AIM OF THE TASK: Resume the forum thread about overnight Amtrak roomette travel, continuing on from its last sentence.

TEXT SHOWN:

And as to dress code, there isn’t any. Wear whatever you want, even at meal time, and no one will bat an eyelid.





And just so you know, none of these are dumb questions in the slightest.


----------



## Lonestar648 (Jun 1, 2018)

Bathrooms are generally clean, most attendants check them regularly, but they are public so one person can causer an issue. If I find an issue I let the Attendant know, who will quickly clean the bathroom. Since the showers are public, and even though they are generally kept clean, I wear shower shoes/flip flops. Meals - No dress code, just be comfortable. Always, Always, Always wear shoes when not in your room for safety reasons. I wear something I can easily slip off in the room.


----------



## Guest (Jun 2, 2018)

Cheers guys, much appreciated...In actual fact, Ives just received an e- mail from Amtrak advising of the change in meal service on the train out of Chicago....

Well, as my questions aren't considered too dumb....here's another,...will we get much sleep ?...we wonder how comfy the beds within the roomette are. Are the mattresses comfortable enough to get a decent nights sleep?.. Also as we will be taking

This trip in February I expect it will be cold, so are the rooms warm enough, and are they insulated from noise ?

As you may be able to guess, we really are most excited about this holiday, as it's so different from the types of holiday we normally take.

STORED ROWS:
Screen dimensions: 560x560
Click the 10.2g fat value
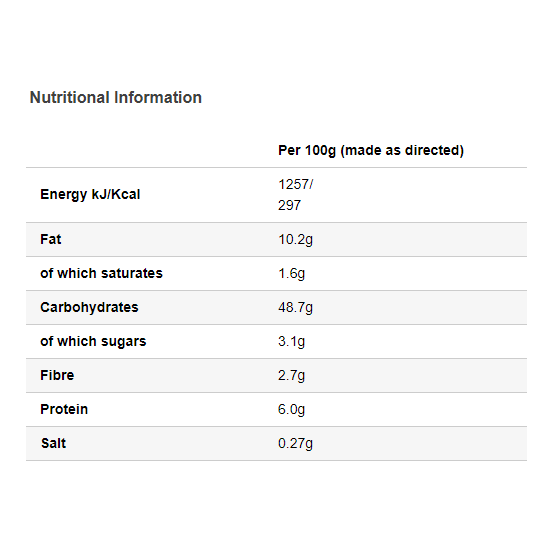(295, 240)
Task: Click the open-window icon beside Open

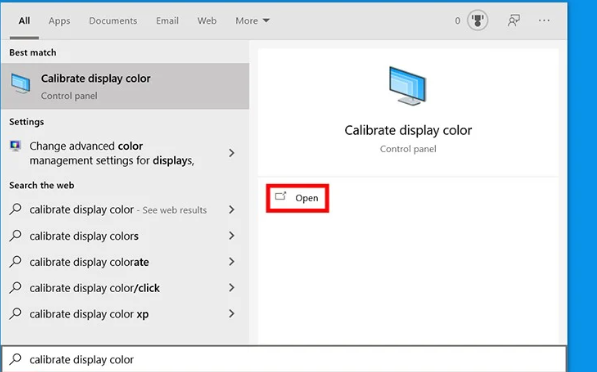Action: (x=281, y=196)
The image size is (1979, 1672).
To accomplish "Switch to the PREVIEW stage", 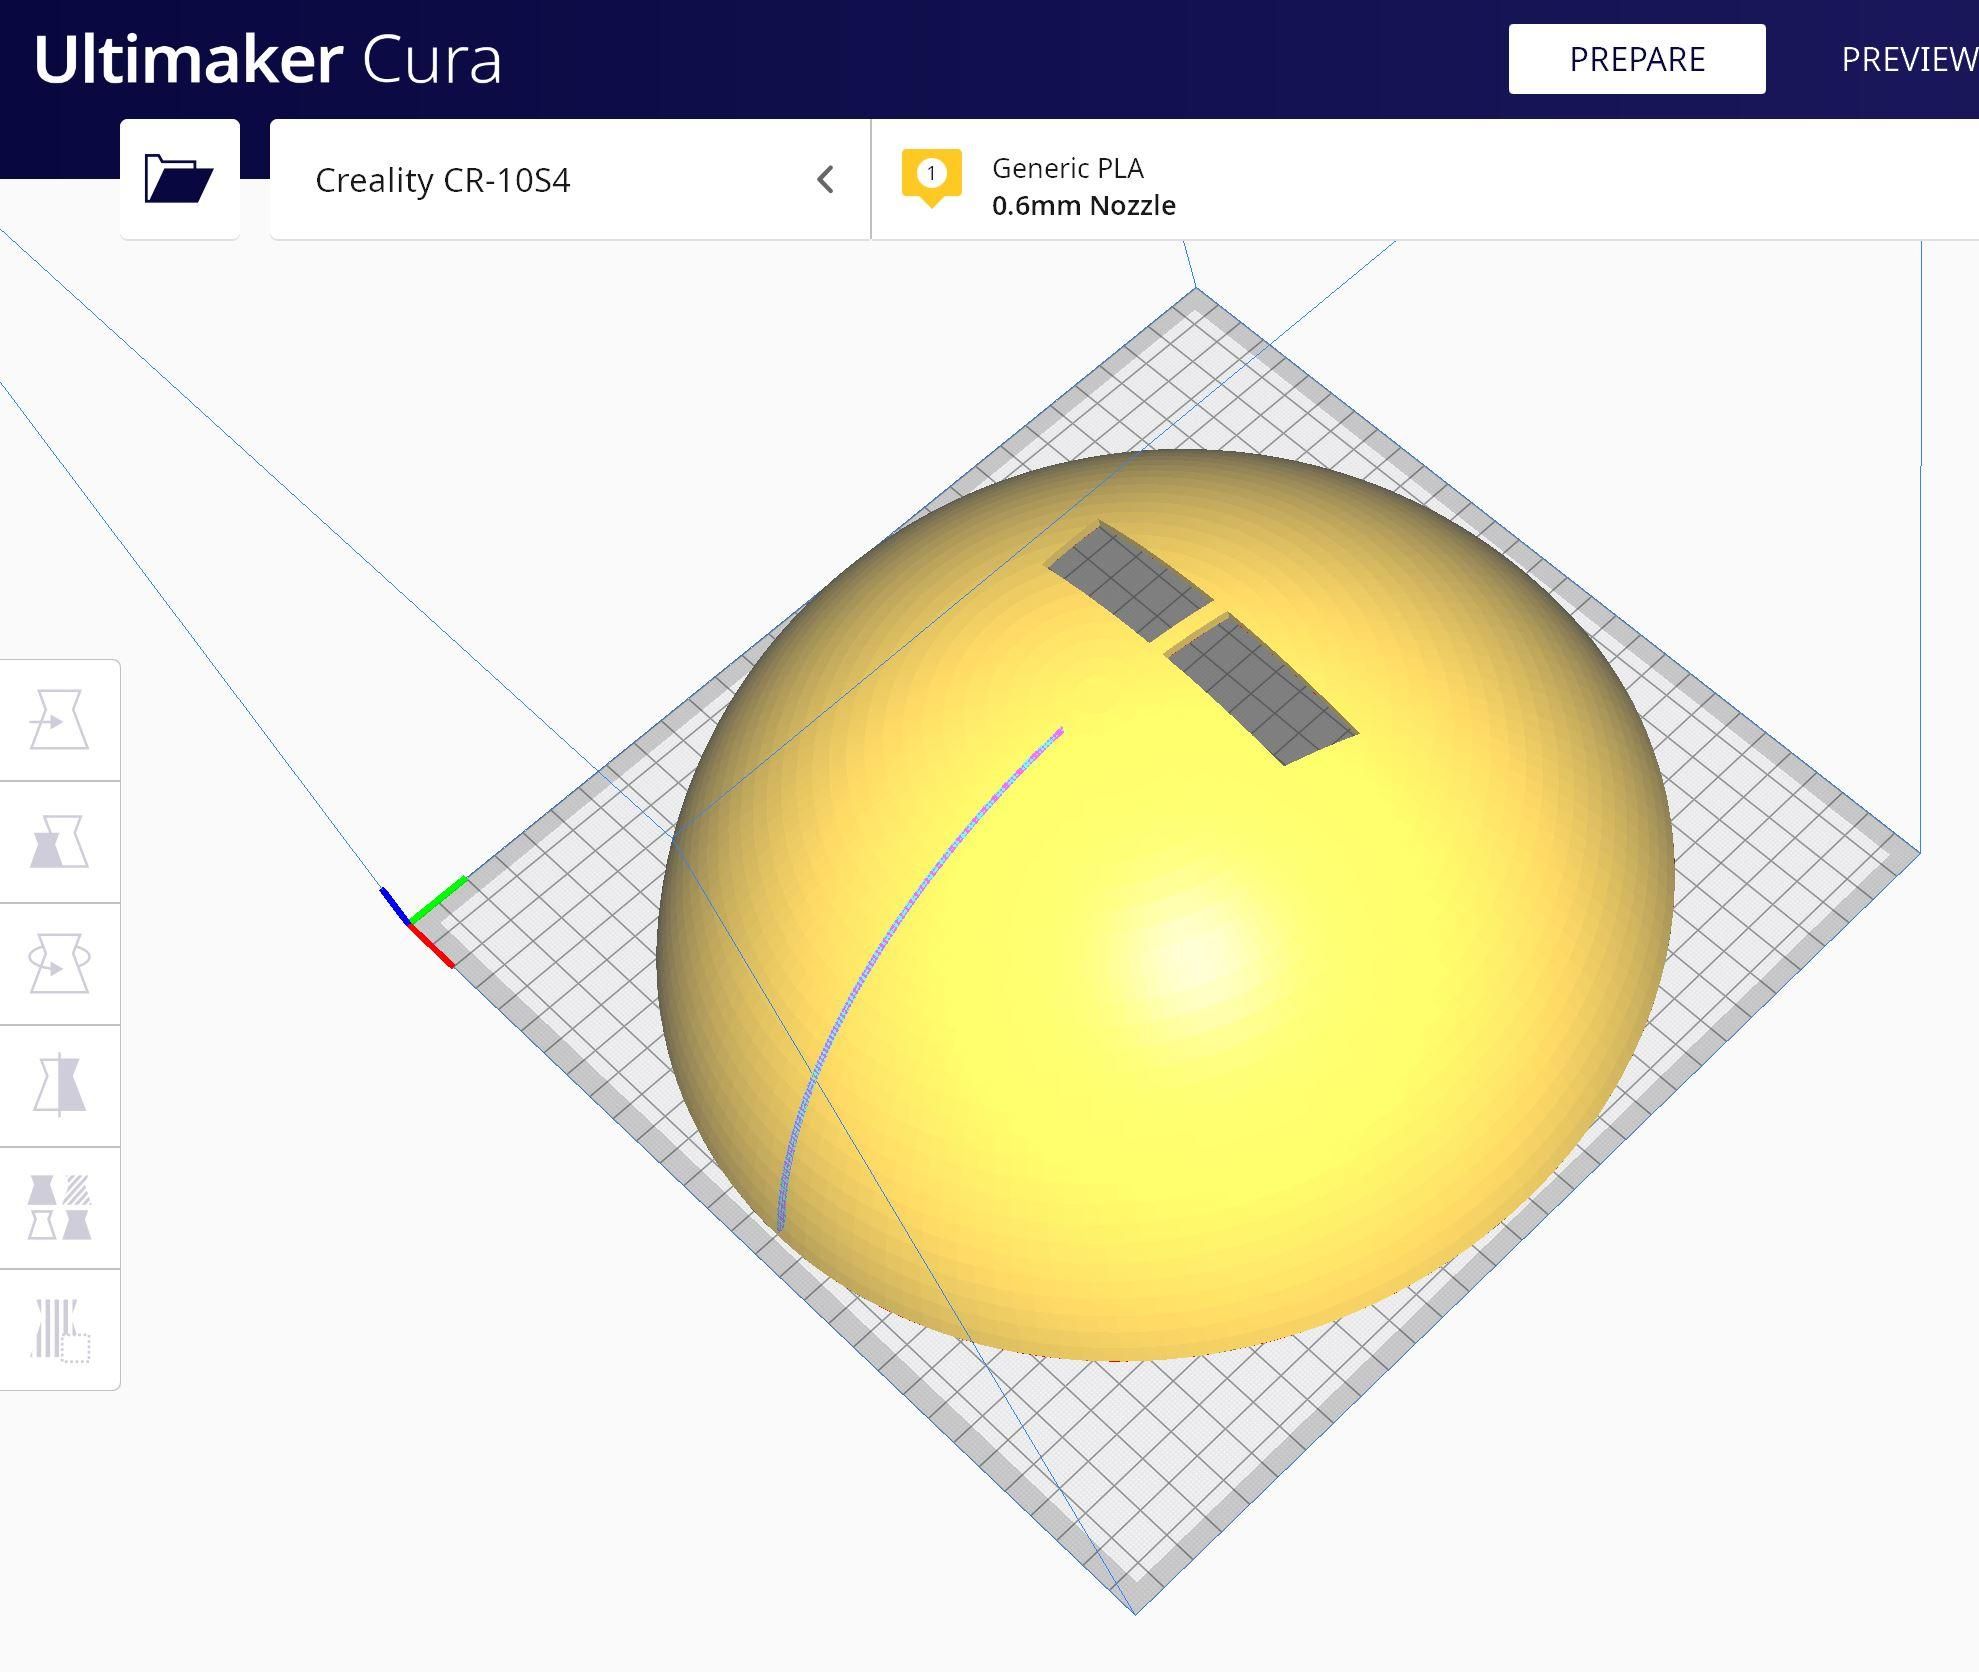I will pyautogui.click(x=1908, y=59).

OUTPUT:
Thanks again, and greetings from across the pond to you all !!


----------



## Maglev (Jun 2, 2018)

I hope you join the forum and give us a report of your trip!

I don't know of your amount of travel experience, but I often do not sleep well my first night in a strange situation. On a train, there is some noise and motion, and while the mattresses are comfortable they are probably not as big as what you are used to at home quite thin. The second night I will usually sleep well, even in the upper berth of a Roomette.

I have found that the temperatures on Amtrak are generally comfortable. The problem I notice most is a car that is too hot in winter or too cool in summer. There is an individual control for the heater in a Roomette.


----------



## KmH (Jun 2, 2018)

The Roomette air temperature control often seems to not actually function.


----------



## cpotisch (Jun 2, 2018)

Guest said:


> Cheers guys, much appreciated...In actual fact, Ives just received an e- mail from Amtrak advising of the change in meal service on the train out of Chicago....
> 
> Well, as my questions aren't considered too dumb....here's another,...will we get much sleep ?...we wonder how comfy the beds within the roomette are. Are the mattresses comfortable enough to get a decent nights sleep?.. Also as we will be taking
> 
> ...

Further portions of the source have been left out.